Other senators that contributed to the debate were Francis Fadahunsi, Abubakar Kyari, Aliyu Sabi Abdullahi and Uche Ekwunife.

Fadahunsi, who lamented that even though the Federal Government spent huge sums of money between 2006 till date, total power generation has not exceeded 6,000 Megawatts .

“I am not comfortable with the term cost effective tariff when no one has been able to say how much is spent in producing a Megawatt so as to determine how much to charge. Everything is based on assumptions and something must be done about it,”Kyari said.

While Abdullahi claimed that “ data being used to take decisions in the sector are incorrect,”

Ekwunife noted that “there is no difference between NEPA and DisCos as power is hardly available in the rural areas.”

After the contributions, the Senate resolved to “commend the Federal Government for the initiative to establish the N1.7 trillion COVID-19 Crisis Intervention Fund to cater for issues that are critical to effective management of the pandemic and to stimulate gradual return to normal socio-economic activities in the country.

It urged the Federal Government to include the Nigerian Electric Power Sector in the disbursement of the proposed N500 billion COVID-19 Crisis Intervention Fund.

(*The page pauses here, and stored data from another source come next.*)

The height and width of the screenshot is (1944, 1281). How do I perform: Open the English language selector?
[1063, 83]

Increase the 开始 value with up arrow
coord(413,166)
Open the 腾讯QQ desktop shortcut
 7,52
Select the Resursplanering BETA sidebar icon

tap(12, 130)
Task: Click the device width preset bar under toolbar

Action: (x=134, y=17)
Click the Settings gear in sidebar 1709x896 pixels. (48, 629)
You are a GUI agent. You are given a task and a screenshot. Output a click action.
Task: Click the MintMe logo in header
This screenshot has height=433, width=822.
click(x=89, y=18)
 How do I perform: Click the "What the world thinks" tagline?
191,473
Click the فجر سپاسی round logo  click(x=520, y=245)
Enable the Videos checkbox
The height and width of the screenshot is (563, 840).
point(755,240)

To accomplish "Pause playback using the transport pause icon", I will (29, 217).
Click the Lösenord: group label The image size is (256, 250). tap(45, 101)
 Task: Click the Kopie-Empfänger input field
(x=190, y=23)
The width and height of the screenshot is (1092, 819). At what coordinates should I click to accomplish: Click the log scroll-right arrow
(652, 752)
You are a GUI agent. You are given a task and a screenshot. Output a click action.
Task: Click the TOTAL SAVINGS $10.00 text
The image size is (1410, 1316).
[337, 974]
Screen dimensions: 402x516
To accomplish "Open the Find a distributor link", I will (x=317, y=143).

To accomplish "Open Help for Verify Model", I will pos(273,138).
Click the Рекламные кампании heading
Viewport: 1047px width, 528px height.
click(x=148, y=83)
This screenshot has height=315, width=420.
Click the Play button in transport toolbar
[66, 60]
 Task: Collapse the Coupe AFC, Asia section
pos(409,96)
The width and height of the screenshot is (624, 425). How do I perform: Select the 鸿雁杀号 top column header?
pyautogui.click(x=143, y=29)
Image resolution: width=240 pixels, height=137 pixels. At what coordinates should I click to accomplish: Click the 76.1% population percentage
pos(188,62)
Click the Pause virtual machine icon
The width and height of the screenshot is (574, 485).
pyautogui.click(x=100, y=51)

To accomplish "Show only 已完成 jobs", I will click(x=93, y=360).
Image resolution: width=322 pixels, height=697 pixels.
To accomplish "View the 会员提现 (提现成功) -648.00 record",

The Senate said: “This is in order to ameliorate the financial hazards and operational challenges such as the enumeration of metering of actual consumers and recent problem arising from the pandemic.

“The Federal Government is advised to suspend the planned tariff increase which is scheduled to take effect from 1st of July, 2020 bearing in mind the increased hardship resulting from the COVID-19 Pandemic.

“We mandate the Committee on Power to investigate all Federal Government interventions in the power sector since the privatization of the sector to date with a view to ascertaining the adequacy of such interventions and other desired impact, and to report back within four weeks.

“The Senate Committee on Power is to investigate all market participants in the power value chain and ascertain the level of corporate governance compliance in the Nigerian Electricity Supply Industry (NESI) and to report back within four weeks.

“We urge the Central Bank of Nigeria to allow operators in the power sector access to foreign exchange for procurement and materials like what is done in the aviation and oil industry.

“We also call on the Federal Government to consider additional tariff support to cushion the effect of rate shock over a fixed period to allow time required for TCN (Transmission Company of Nigeria) and DisCos to access funds and implement performance improvements investments that will support increased tariffs to certain classes of customers especially during the pandemic.”